§ Texto extraído:

A categoria dos bancários demonstra bem o lado B da transformação digital. Se por um lado a digitalização gera empregos em áreas como TI e comunicação on-line, uma das grandes vítimas do fenômeno é a mão-de-obra dos bancos. Com fechamento das agências físicas e a substituição por agências digitais, a tendência para o setor é de mudança no perfil dos profissionais.
O Banco do Brasil anunciou logo nos primeiros dias do ano um plano de reestruturação com desligamento de 5 mil funcionários, com fechamento de agências físicas e prioridade no atendimento digital.
Mercado de trabalho aprofunda digitalização em 2021
Sofrendo há décadas com as transformações tecnológicas, os trabalhadores dos bancos não enxergam boas perspectivas para o futuro.
“Você tem aí a quinta onda de inovação bancária, altos investimentos em tecnologia e essa substituição do trabalhador tradicional por um trabalhador mais voltado às questões tecnológicas, o que muda completamente o perfil do bancário”, conta Fernando Amorim, sindicalista técnico do Dieese.
A situação não é novidade da pandemia. No comparativo das demissões de 2020 com as de 2019, o quadro não se alterou significativamente: “Acho importante que a gente faça esse tipo de análise porque tem a ver com algo maior, é anterior e não tem tanto a ver com a pandemia, vai continuar depois. É uma tendência que isso aconteça, infelizmente”. De atual, há a preocupação em relação às transformações promovidas pelo Pix.
Segundo Sérgio Amorim, dirigente do Sindicato dos Bancários do Rio de Janeiro, o novo modelo de pagamento instantâneo criado pelo Banco Central pode impactar ainda mais a empregabilidade do setor no curto prazo.
“Vai gerar muita demissão. Pode gerar em um primeiro momento contratação de gente para lidar com o sistema, para fazer a parte de tecnologia, de suporte, mas no médio prazo a gente teme que vá diminuir mais ainda a categoria”, analisa Sérgio.

Registros de uma coleção
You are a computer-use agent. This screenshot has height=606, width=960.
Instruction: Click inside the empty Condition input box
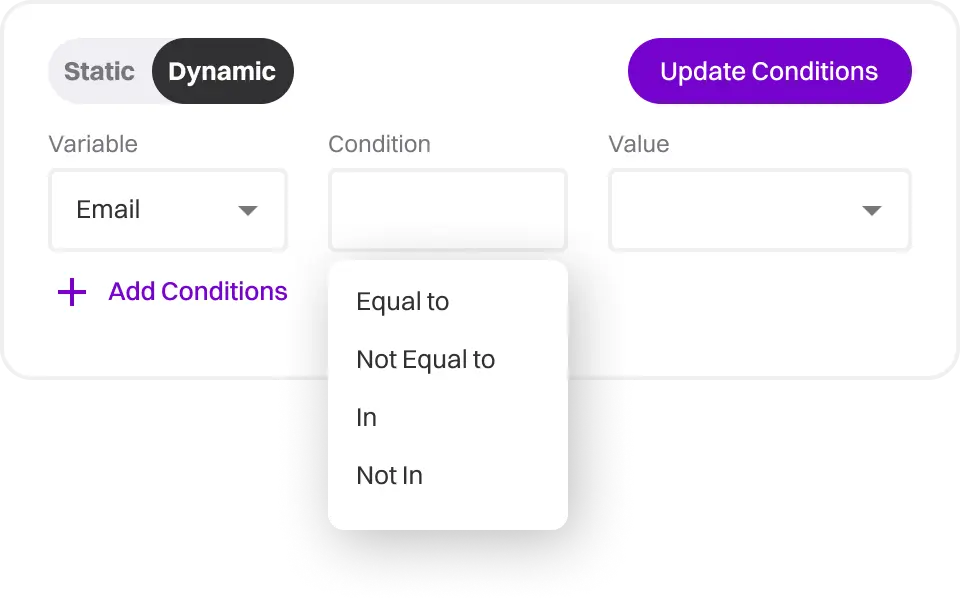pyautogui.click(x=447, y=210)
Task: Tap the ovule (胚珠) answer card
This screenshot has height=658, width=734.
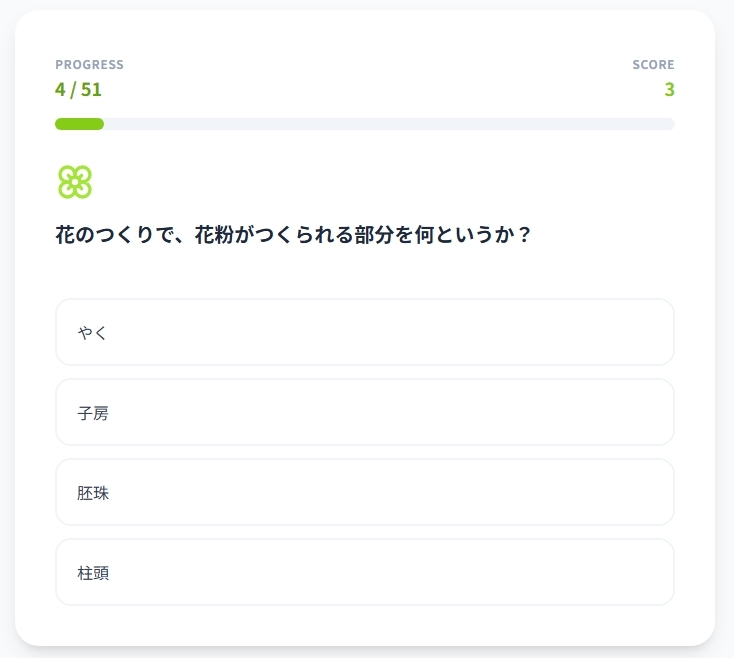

§ Seu objetivo: Liste todas as instituições e organizações mencionadas no texto sobre os bancários e a transformação digital. Baseie-se somente no texto para responder.

§ Resultado do exercício:
- Banco do Brasil
- Dieese
- Sindicato dos Bancários do Rio de Janeiro
- Banco Central